CANNES 2025 · « Un simple accident » de Jafar Panahi : coup de maître politique

En compétition à Cannes pour la première fois depuis 2018, Jafar Panahi signe avec « Un simple accident » un surpuissant thriller qui pose frontalement la question de la vengeance politique, évoque l’emprisonnement que le cinéaste a subi de la part du régime iranien et invite déjà à imaginer les dilemmes moraux qui se poseront quand ce régime chutera. Un impressionnant coup de maître.


jafar panahi

Illustre réalisateur de Hors jeu, Taxi Téhéran ou Trois visages (récompensé d’un prix du scénario à Cannes en 2018), Jafar Panahi était emprisonné en Iran pour « propagande contre le régime » au moment où sortait en France Aucun ours, docufiction où il jouait son propre personnage, fin 2022. Désormais libre, le cinéaste quitte ici la mise en abîme narrative pour signer un thriller ultra tendu en immersion dans la réalité contemporaine iranienne, qui prend la forme d’un sidérant pamphlet (d’ailleurs tourné clandestinement en Iran).

Le récit est on ne peut plus frontal : un citoyen iranien ordinaire, Vahid, pense reconnaître un soir l’agent du gouvernement iranien qui l’a torturé quand il était détenu dans une prison du régime.

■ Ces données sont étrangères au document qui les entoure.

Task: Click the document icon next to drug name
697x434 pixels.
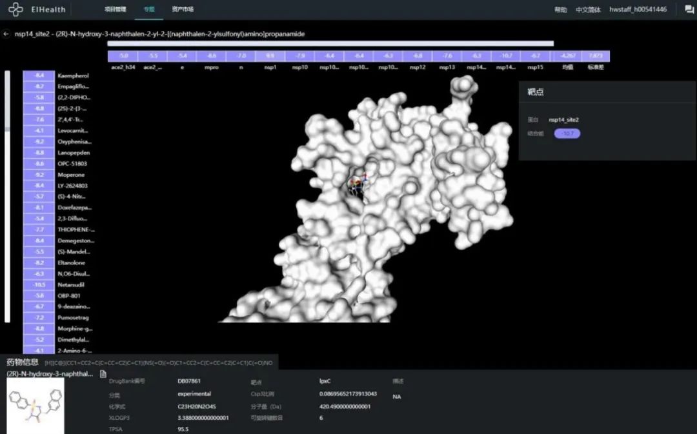Action: tap(103, 374)

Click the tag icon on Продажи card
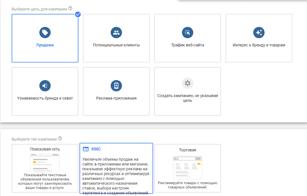45,32
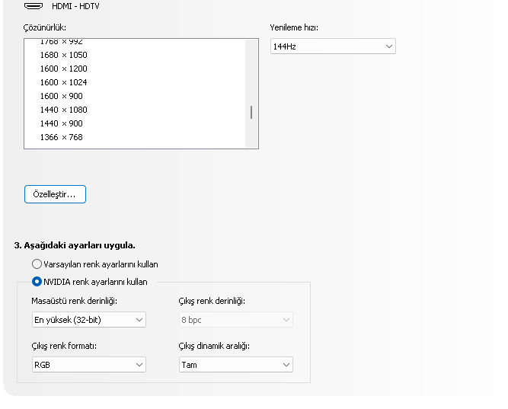The width and height of the screenshot is (508, 409).
Task: Select 1680 × 1050 resolution
Action: pos(63,55)
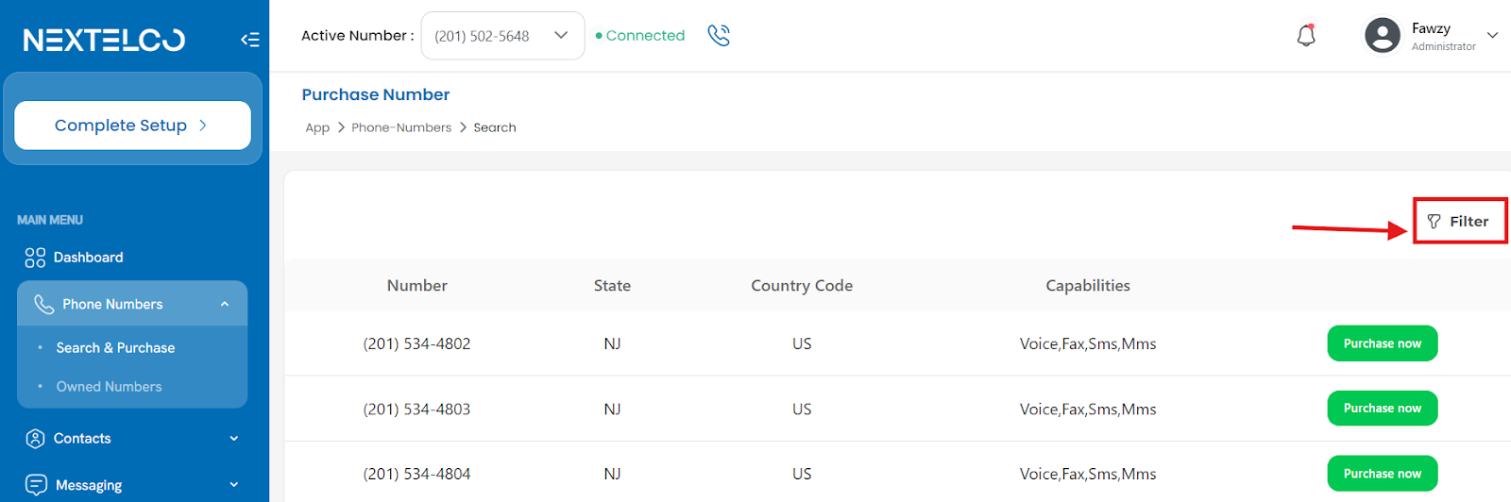Open Owned Numbers submenu item
The image size is (1511, 502).
click(109, 387)

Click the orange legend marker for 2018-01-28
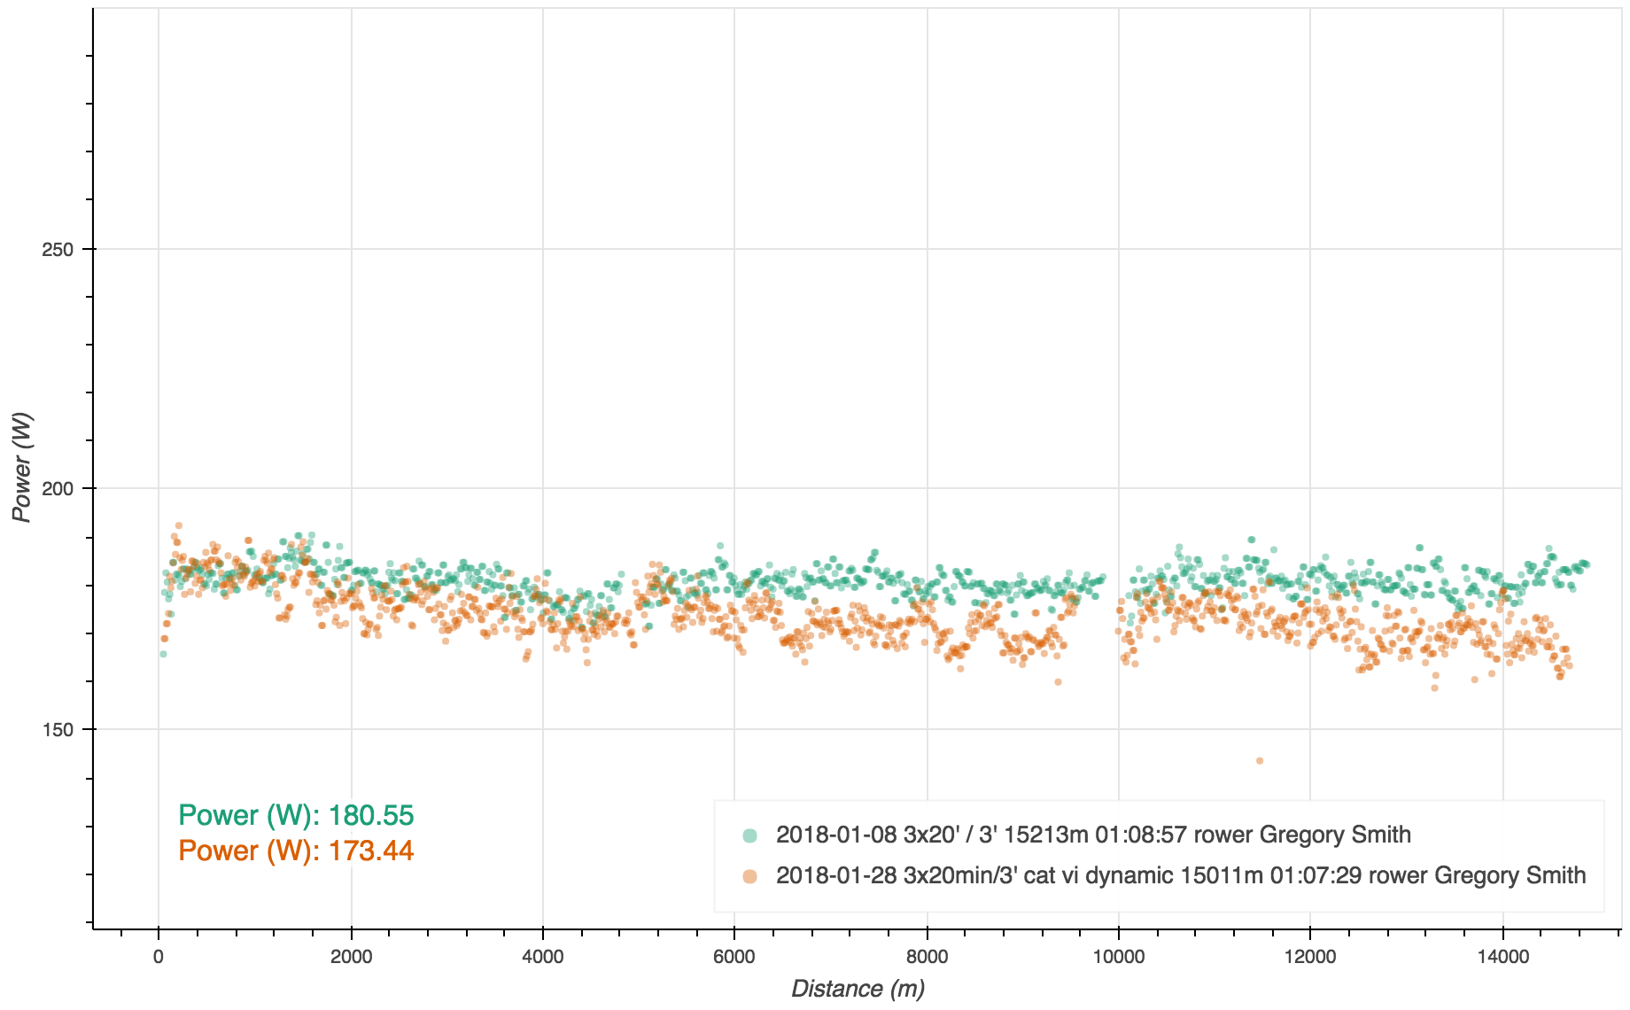click(x=749, y=876)
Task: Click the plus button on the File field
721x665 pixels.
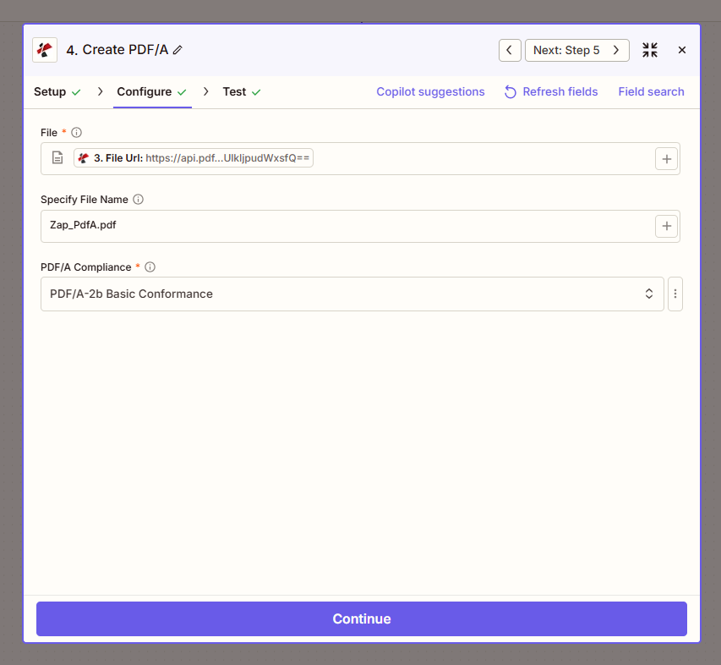Action: point(666,158)
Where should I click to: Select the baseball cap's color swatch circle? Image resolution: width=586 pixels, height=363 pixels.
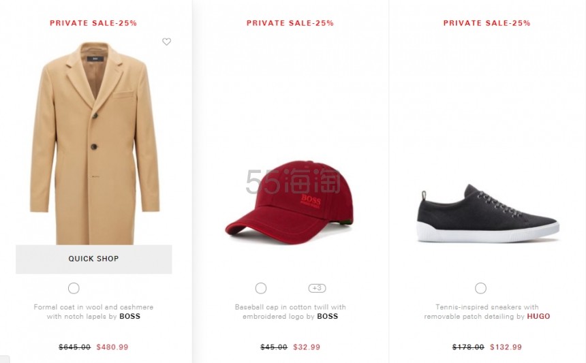pyautogui.click(x=261, y=288)
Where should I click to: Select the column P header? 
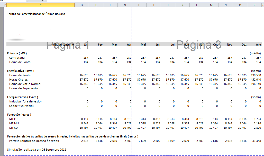coord(254,5)
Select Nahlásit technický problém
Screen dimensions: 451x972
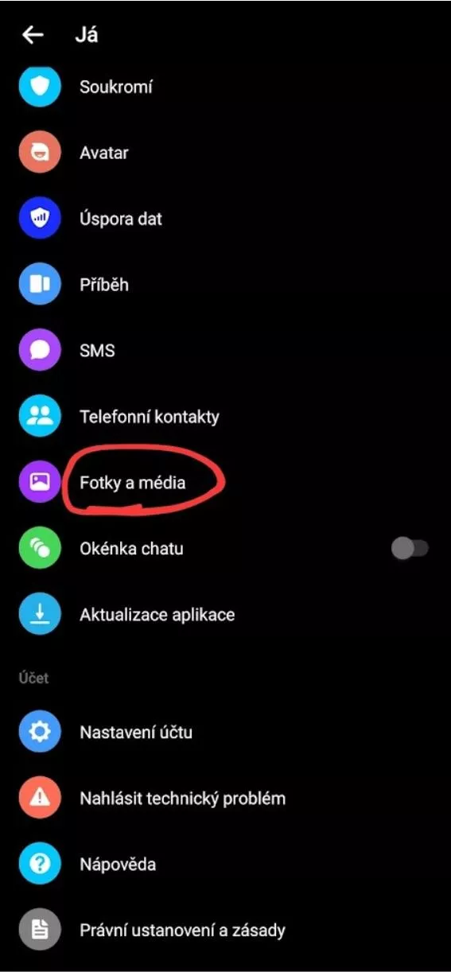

Vahid kidnappe alors l’homme et le retient dans sa fourgonnette avant de le présenter tour à tour à plusieurs autres de ses anciennes victimes – hommes et femmes –, dans l’espoir que quelqu’un pourra formellement l’identifier. C’est là que tout se complique car ces personnages n’auront pas tous la même approche logistique ni la même conception morale de la vengeance et des manières de punir les agents du régime dictatorial iranien.
Conçu comme un suffocant suspense se passant quasiment en temps réel, Un simple accident réussit miraculeusement à conférer à son récit une tonalité ordinaire d’enchaînement d’évènements quotidiens à l’aspect parfois comique (la petite troupe va se heurter à des obstacles absurdes en tous genres) avant de dévoiler la colossale ampleur de sa fable politique qui donne déjà à voir quelles questions morales et judiciaires se poseront si ce régime était amené à tomber.

Ces personnages qui ont connu la prison et se demandent comment se venger apparaissent ainsi comme des alter ego et porte-paroles à peine masqués de Jafar Panahi lui-même, et la puissance du film s’accentue encore dans un dernier quart d’heure tétanisant qui pousse les protagonistes à faire un véritable choix moral. Le cinéaste, décidément en état de grâce, s’autorise ensuite un épilogue d’une force et d’une précision millimétrées, qui transforme définitivement cet estomaquant pamphlet en grande œuvre artistique.